В этот момент Дмитрий выглядел одновременно более сияющим и уверенным, но вместе с тем заметно менее живым. Он казался недосягаемым, словно статуя, высеченная из камня: неподвижный, неуязвимый. В этот момент он напоминал отца больше, чем когда-либо прежде.

Роман впервые ощутил на себе вес слов «сын Кощея», глядя на старшего брата. Его охватил неожиданный и неприятный озноб.

– Дима, – мягко сказал Кощей. – Пожалуйста. Я понимаю, что ты сердишься на меня…

Дмитрий развернулся и пошел прочь. Роман видел, как отец много раз поступал так с другими мужчинами. В отсутствии тоже есть сила – демонстрация того, что твоё время слишком ценно, чтобы тратить его на неважное. Это был инструмент подчинения, и теперь Дмитрий использовал его безупречно, отвернувшись от них обоих – Кощея и Романа – и бесшумно исчезнув в своей спальне. Это не было вспышкой гнева: никакого хлопанья дверьми, никакого топота ног. Дмитрий Фёдоров просто решил, что они не заслуживают его внимания, и оставил их.

Кощей медленно выдохнул.

– Ты должен ему сказать, – тихо посоветовал Роман.

Кощей едва заметно моргнул.

– Он будет только сильнее тебя презирать, Ромик.

– Возможно, – согласился Роман. – Но всё же. Тебе тяжело видеть его таким.

Тёмный взгляд Кощея скользнул на младшего сына.

– Это не дело Димы, я сам решаю чьи долги оплачивать и как. Моя сделка с Бриджем не подлежит обсуждению. Я рассказал об этом тебе только потому, что это касалось тебя.
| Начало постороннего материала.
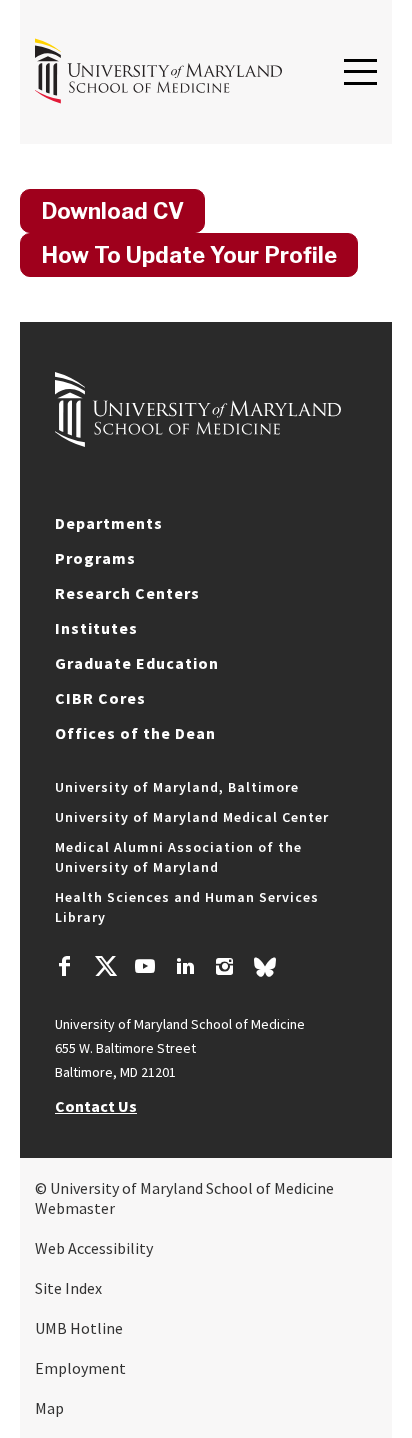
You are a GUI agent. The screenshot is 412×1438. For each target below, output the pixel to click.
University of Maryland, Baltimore (177, 787)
И потому, что если он прав…

– Если Бридж сказал правду, и Маша жива, то она придёт за мной, – пробормотал Роман, и Кощей издал лёгкий вздох неодобрения.

– Ты всегда думаешь слишком мелко, Ромик.

Кощей провёл пальцами по тени на стене, и Роман ощутил острый укол раздражения.

– Яга и её дочери – не праздные игроки, – объяснил Кощей. – Они не мстят, если не видят в этом выгоды. Для них ставки всегда высоки. Если Бридж прав или если они решат нарушить условия нашей сделки, – добавил он мрачно, – то Баба Яга не станет целиться в мелкую рыбу.

– Ты думаешь, она придет за тобой? – удивился Роман.

– За мной, – согласился Кощей, – или за Димой.

Роман моргнул.

– Почему за Димой?

– Он мой наследник, – пожал плечами Кощей. – Будущее этой семьи.

– Ты хочешь сказать… – Роман сглотнул. – Папа. Ты говоришь, что Антоновы придут за Димой вместо меня, потому что он… более ценен?

Лицо Кощея напряглось.

– Это не вопрос ценности, – сказал он холодно. – Я спас твою магию, не так ли? Я спас твою жизнь. Ты всё ещё сомневаешься, считаю ли я тебя достойным, Ромик? Потому что у меня не хватает одной почки, и это напоминает мне о том, что тебе пора оставить свои детские комплексы.

Роман болезненно поморщился, задетый.

– Я лишь хотел сказать…

– Если они уничтожат Диму, это будет равносильно уничтожению меня, – перебил его Кощей. – Дима – это тот, кого знают ведьмы Боро. Тот, кому они доверяют. Тот, кто представляет меня в делах. Если Дима падёт, это станет сигналом для всех ведьм, что наша семья уязвима. Слаба.

– Но это я убил Машу, – медленно произнёс Роман. – Ты действительно думаешь, что это ничего не значит для Яги?

– Для Яги? Да, вероятно, ничего, – пожал плечами Кощей. – И, возможно, у них есть какая-то расплата и для тебя. Но твоя гибель будет для них личной, а не стратегической. Яга слишком умна, чтобы терять время на эмоциональную вендетту.

В его голосе звучало почти восхищение, но Роман быстро отбросил эту мысль.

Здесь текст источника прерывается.